At that time, and for most of the time that humans have existed (about 200,000 years) humans lived in small bands dispersed in the wilderness of the entire earth. At the time of the dispersal from East Africa (from 100,000 years ago) the human population was tiny, say, from 1,500 to perhaps 50,000. The bands in the dispersal seldom made contact and they lived off the land at were at the mercies of regular global warming and ice ages. Everyone was more or less equal, except compared to the alpha male or female, in what Gary and Peter would regard as abject poverty, if tney were forced to live like that, in possessions, medicines and knowledge, and life spans were short.
Once humans moved from ‘rude’ society to shepherding and agriculture, the innovation of property began to change all that.

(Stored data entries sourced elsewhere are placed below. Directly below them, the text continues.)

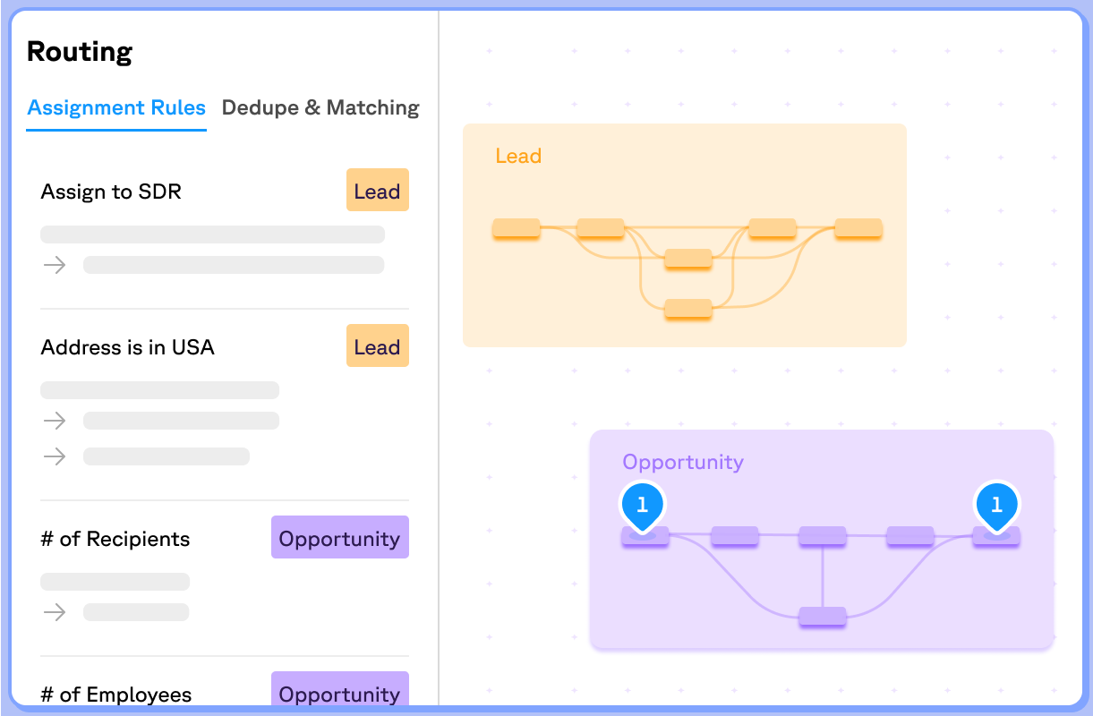The width and height of the screenshot is (1093, 716).
Task: Click the Lead badge on Address is in USA
Action: (x=377, y=345)
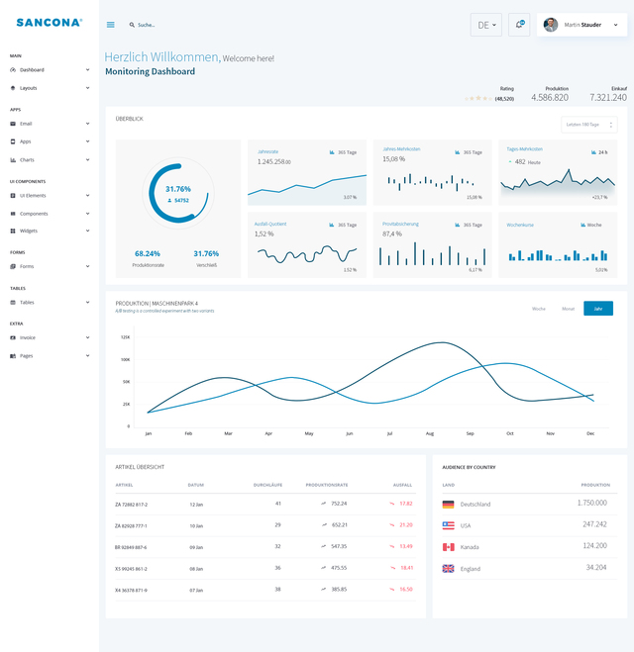Click the Dashboard gauge icon in sidebar
634x652 pixels.
[13, 70]
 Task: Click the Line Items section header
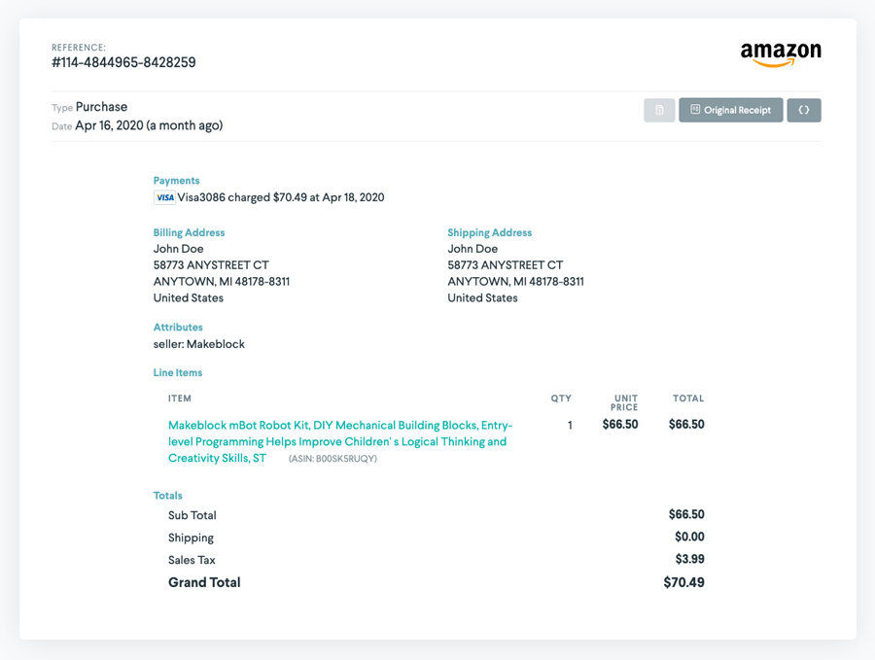click(178, 372)
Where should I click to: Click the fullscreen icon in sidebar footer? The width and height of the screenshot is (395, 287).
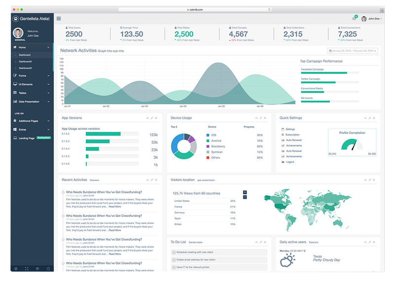tap(27, 268)
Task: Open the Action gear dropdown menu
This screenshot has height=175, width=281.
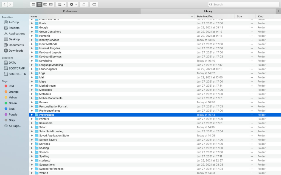Action: (x=73, y=4)
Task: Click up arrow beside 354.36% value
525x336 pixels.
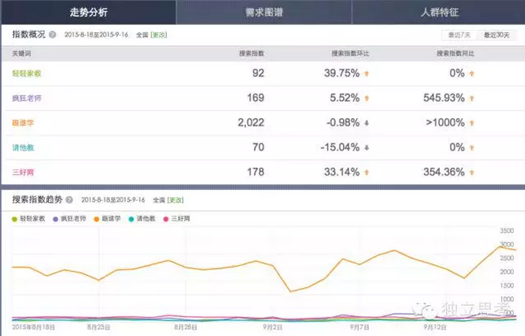Action: coord(472,172)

The bands grew larger and contact was more frequent, with all that that implies about the human condition. ‘Envy, malice, or resentment, are the only passions which can prompt one man to injure another in his person or reputation’, but there is a leap from how one individual treats another within band and how one band treats another band. There, the passions have free reign until the innovation of exchange, reciprocity and trade, and even then the choice of plunder versus trade was not always benign.
Gary and Peter look at the few lines they quote and think they justify how they feel reading the statistics their pieces go on to quote. But suppose they stop for a second and consider that for the millennia from about 11,000 or 8,000 years ago, when agriculture as a mode of subsistence spread across Europe and the near East to about the 15th century, although there were very great inequalities in living standards for the majority of the people, compared to the elites that run those societies, the living standards of the people were truly basic, at subsistence levels only.

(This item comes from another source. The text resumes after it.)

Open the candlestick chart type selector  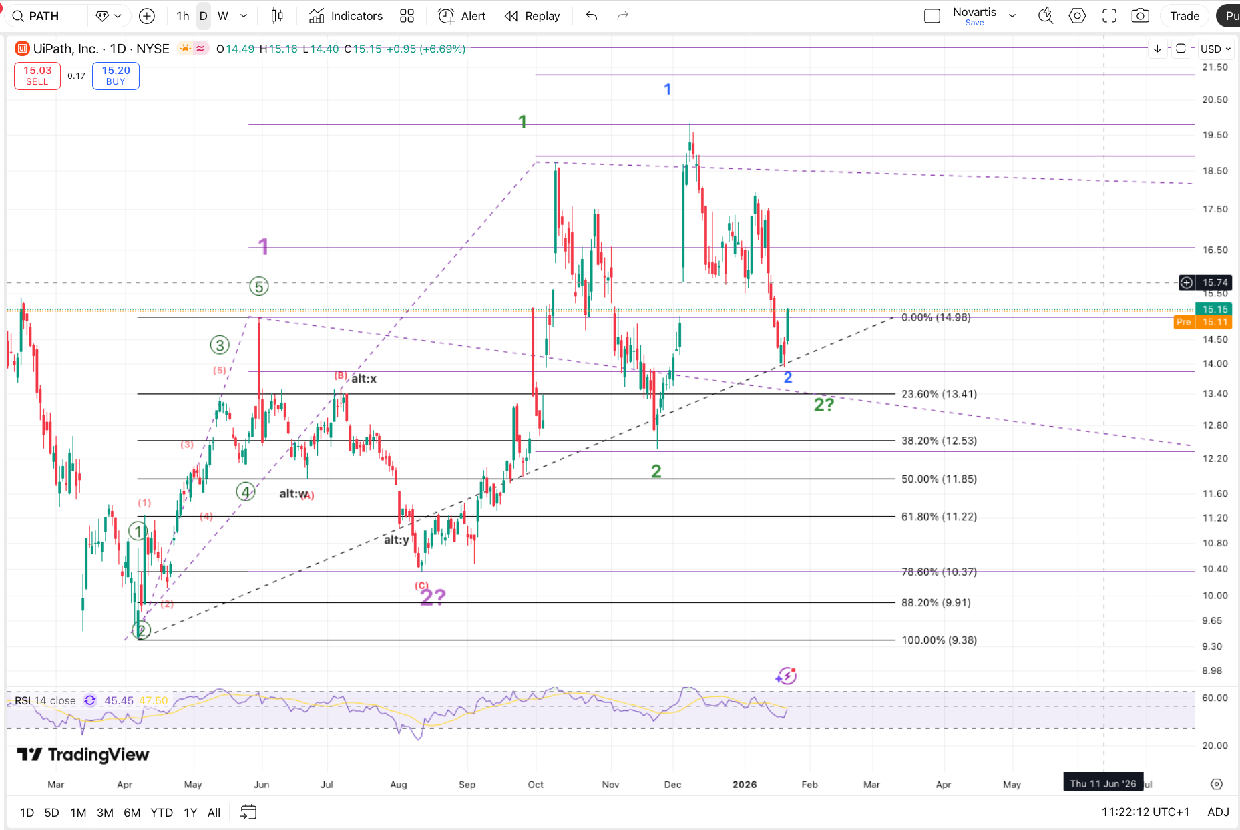pos(277,16)
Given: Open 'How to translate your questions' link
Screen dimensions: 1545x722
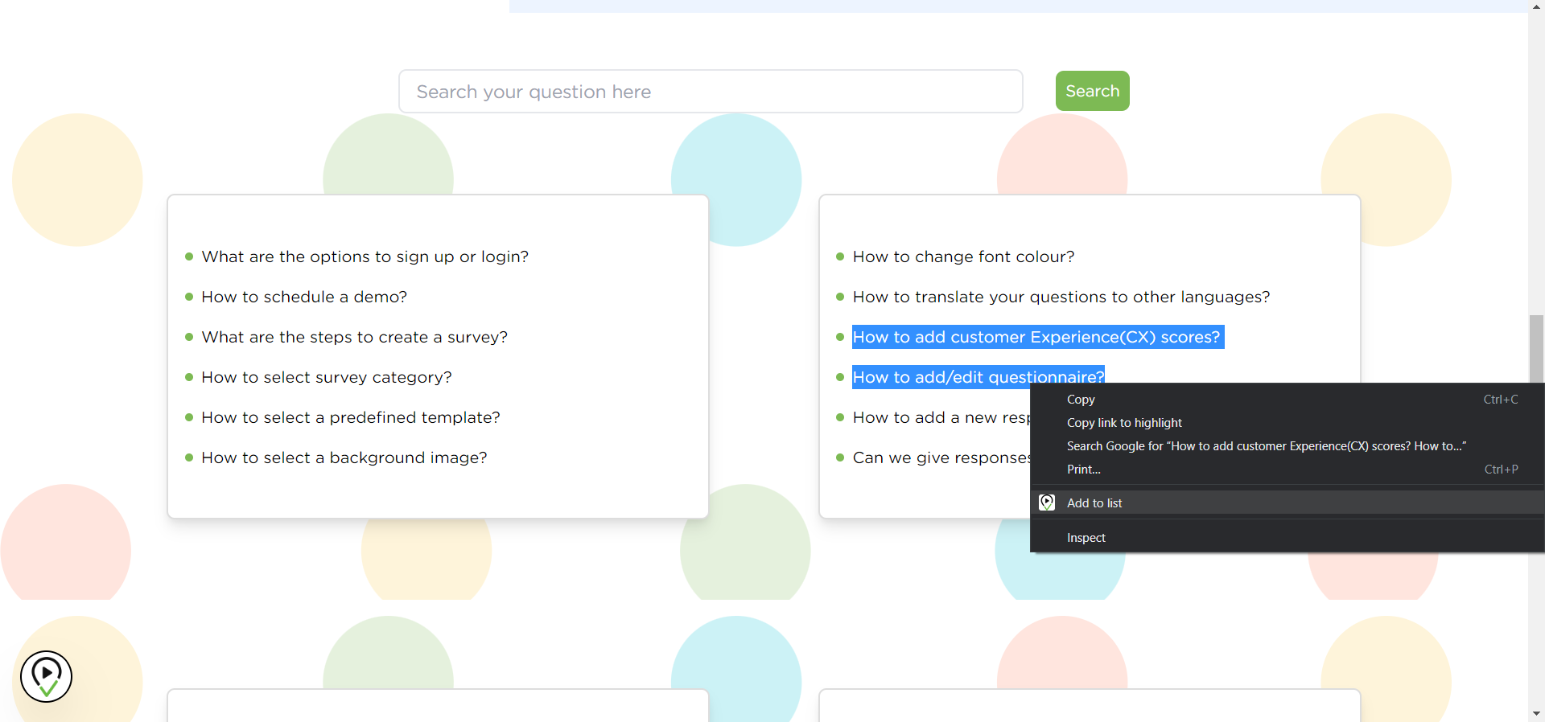Looking at the screenshot, I should click(x=1061, y=297).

There was an almost invariant regime of universal poverty, beyond the imagination of the casual quotations of today’s media people, living, incidentally, in the richest country the world has ever known, that has lasted as long as history was ever written and much further into pre-history. The ‘rich’ princes who ran those societies were very ‘rich’ compared to the people, but their ‘wealth’ amounted to very little compared to the poor today.

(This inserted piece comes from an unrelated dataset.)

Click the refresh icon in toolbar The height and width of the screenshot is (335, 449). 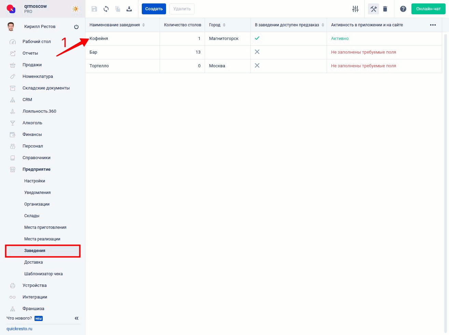(106, 9)
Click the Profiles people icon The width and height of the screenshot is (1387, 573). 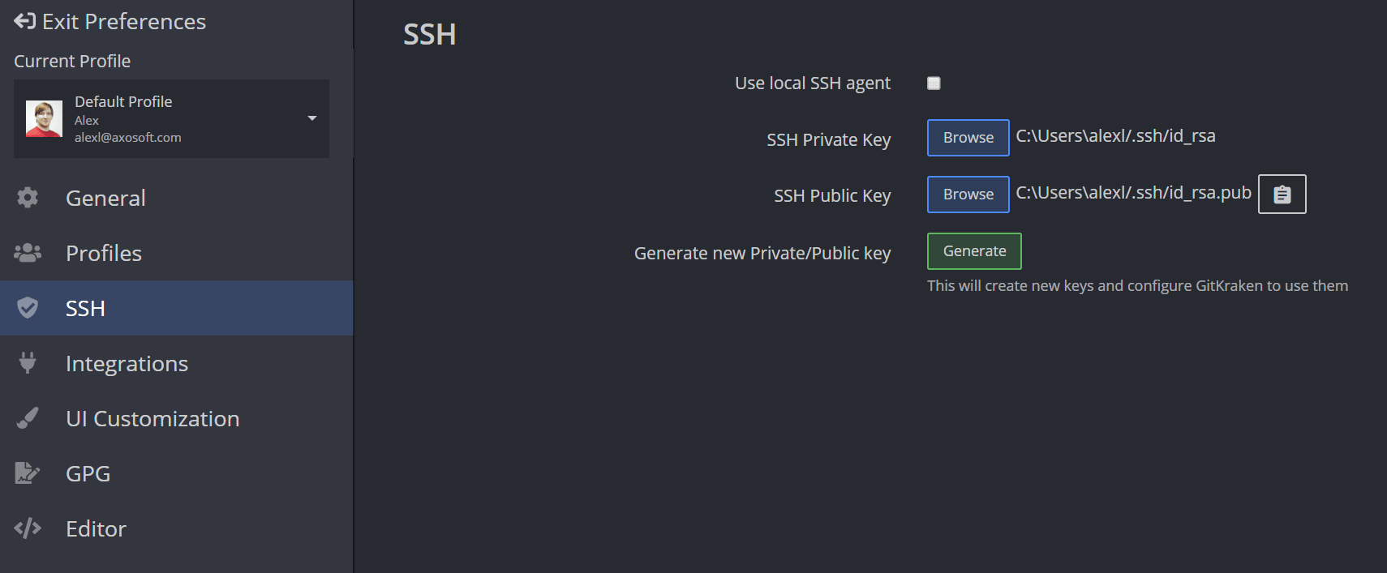[28, 253]
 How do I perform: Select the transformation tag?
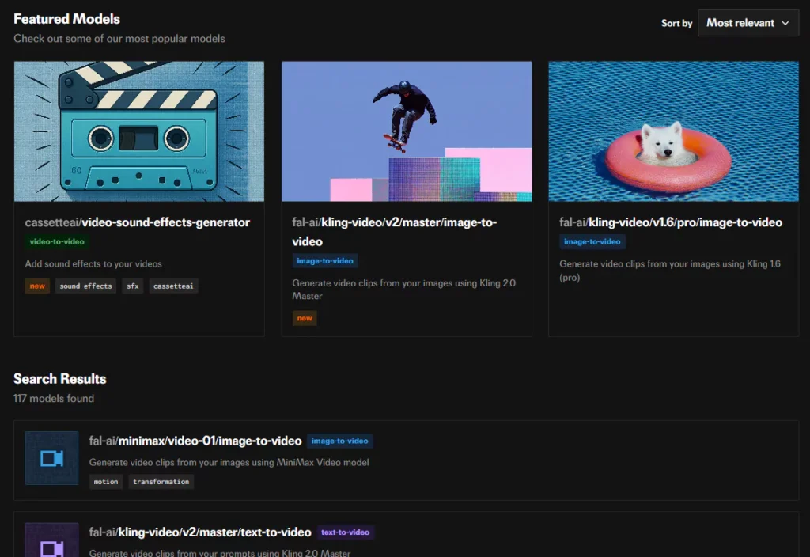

The difference after the 15th century was that living standards, and longevity, and knowledge, began to move, slowly but gradually, on an upward track. This was the result of the commercial age, which led to capitalism in the 19th century. Across the world the gap between rich and poor is uneven and the situation is not static; it is continually changing with average welfare improving perceptibly as the division of labour, traded exchange, growing knowledge, and the protection of justice spread and deepen.
Gary and Peter should read the whole quotation again, preferably in Smith’s context, and judge where they are in the among those where the ‘affluence of the rich excites the indignation of the poor (neither of whom are by any standards poor) and to what extent those ‘who are often driven by want, and prompted by envy’ would be better off from invading the ‘possessions’ of the ultra rich.